Does there exist a sequence of $2017$ consecutive integers which contains exactly $17$ primes?

Let $p>3$ be a prime number. The natural numbers $a,b,c, d$ are such that $a+b+c+d$ and $a^3+b^3+c^3+d^3$ are divisible by $p$. Prove that for all odd $n$, $a^n+b^n+c^n+d^n$ is divisible by $p$.

Prove that if $n$ is a natural number such that $1 + 2^n + 4^n$ is prime then $n = 3^k$ for some $k \in N_0$.

The natural numbers $a_1,a_2,...,a_n, n \ge 12$, are smaller than $9n^2$ and pairwise coprime. Show that at least one of these numbers is prime.

If $p$ and $q$ are natural numbers so that \[ \frac{p}{q}=1-\frac{1}{2}+\frac{1}{3}-\frac{1}{4}+ \ldots -\frac{1}{1318}+\frac{1}{1319}, \] prove that $p$ is divisible with $1979$.

Find all the pairs of positive integers $(x,p)$ such that p is a prime, $x \leq 2p$ and $x^{p-1}$ is a divisor of $ (p-1)^{x}+1$.

Let $p_1,p_2,p_3,p_4$ be four distinct primes. Prove that there is no polynomial $Q(x) = ax^3 + bx^2 + cx + d$ with integer coefficients such that $|Q(p_1)| =|Q(p_2)| = |Q(p_3)|= |Q(p_4 )| = 3$.

Find all primes $p$, such that there exist positive integers $x$, $y$ which satisfy $$\begin{cases} p + 49 = 2x^2\\ p^2 + 49 = 2y^2\\ \end{cases}$$

Let $C(n)$ be the number of prime divisors of a positive integer n. (For example, $C(10) = 2,C(11) = 1, C(12) = 2$). Consider set S of all pairs of positive integers $(a, b)$ such that $a\ne b$ and $C(a + b) = C(a) + C(b)$. Is set $S$ finite or infinite?

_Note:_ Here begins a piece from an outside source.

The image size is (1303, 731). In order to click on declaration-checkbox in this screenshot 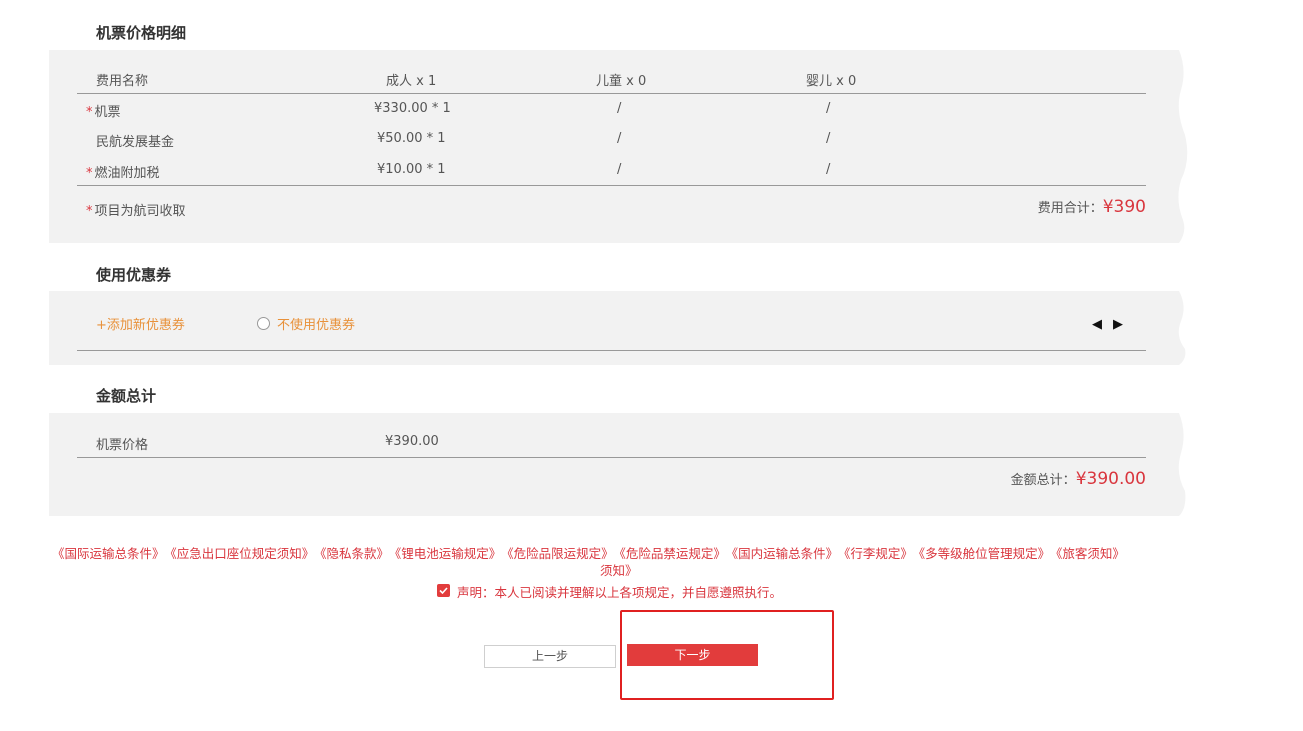, I will do `click(444, 590)`.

Let $p$ be an odd prime number. a) Show that $p$ divides $n2^n + 1$ for infinitely many positive integers n. b) Find all $n$ satisfy condition above when $p = 3$

Find all pairs of natural numbers $(p, n)$ with $p$ prime such that $p^6+p^5+n^3+n=n^5+n^2$.

Prove that if a triangle has integral side lengths and its circumradius is a prime number then the triangle is right-angled.